The "Art From The Ashes" show was a great success, and also incredibly inspiring. Artists coming together to make something new out of the old, and supporting each other through it all. It's a beautiful thing, as are the objects that were created out of it. My favorite was the chandelier made from bits and pieces of wreckage, that came together to be more beautiful than any of it had been before. There's a good lesson in there ...
Bisciotti has a wonderful attitude about it all, and appears to be even more inspired himself. He has made chairs that are see through and contain more wreckage, that were very cool, and again, wouldn't have happened without that awful fire. This man has truly become the phoenix.
There were drinks and good conversation there, but there was also a whole bunch more art to see, and we'd already killed a lot of time. We had more Crawlers join us as we aimed for the beach down Venice Boulevard. It didn't seem like much was happening at the Venice Library, so we went on over to Sunny Bak's place to see her, and the silent auction going on there to benefit the Art Crawl Afterburn in the fall.

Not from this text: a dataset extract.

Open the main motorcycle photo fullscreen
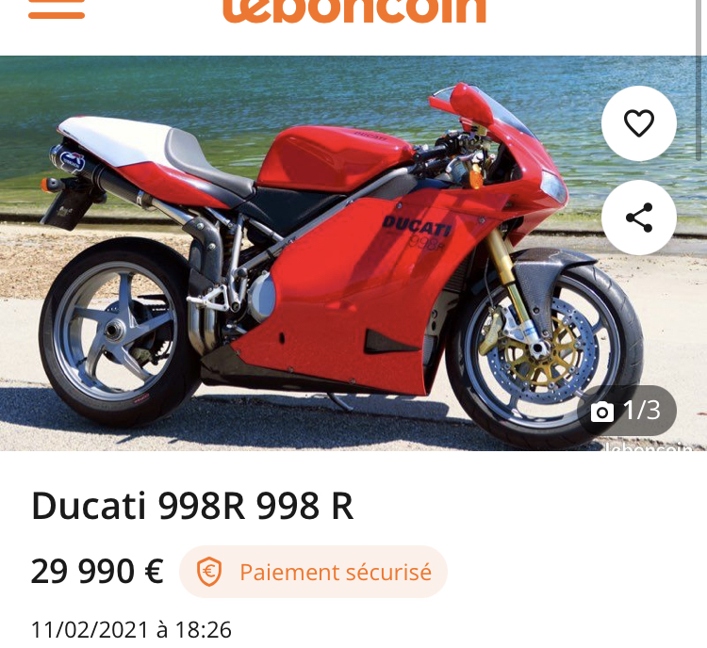The image size is (707, 648). [354, 252]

Sunny does SO much for this Art Crawl, and one of the reasons this Crawl was small, is that she does most of it herself, it seems like. She needs help, volunteers, artists, venues, money ... HELP. It takes a whole community to pull these things off, and we need to all be in it together. One of the best ways to combat gentrification and tech company take-overs is to PARTICIPATE in events. Be SEEN in your Community. Many people I talked to yesterday weren't even aware the Art Crawl was being held last night, though there are banners up all over town, and promotions all over social media. C'mon, Venice. Time to re-boot the school spirit. Thanks!
There was live painting happening outside at Sunny's by Ana Escobar, and the bright colorful pieces brought some fun and vibrancy to the night - plus it's always fun to watch people work.
Time was ticking, so we raced over to the C.A.V.E. to see the beautiful show Sixth Extinction by Louis Masai. It features colorful animals that are endangered or extinct, and is centered by a bee hovering over some flowers. I love Masai's work, and first saw it as a mural behind the G2 Gallery on Abbot Kinney. It's up through May, I believe, and well worth your time to check out on your way to the beach.
We were too late to see Deb Louck's new work at Small World Books, as we found the doors locked. Bummer. It's all still up though, so I'll still go see it and so should you. I love her stuff. We didn't make it into Sidewalk Café either, as now we ran into friends that were on their way to the Canal Club. There was a ton of fun art in the back room there, in a show called "ARTravenous" by James Berkowitz, with various artists showing. There was a big crowd there, and everyone was clearly having a good time.
This was a fun Crawl, as I rolled around with Venice lady legends, Greta Cobar and Suzy Williams - two of my all time favorite Venetians. Laughs were had.
It was vital that we cross the street to James Beach with Danny Samakow, both to see all of his beautiful paintings that were featured on the dining room walls ... and to do shots of some crazy rum together. Why not? (I poured a little out for Chris Cornell. Respect.)
There was still a lot going on all over town, but now it was getting late and people had to work today. It was great to see all the people out and about, on foot and bike, enjoying the sort of holiday feeling that comes with an event like the Venice Art Crawl. We are lucky people. We are alive and creating and sharing and celebrating art and each other in Venice, California.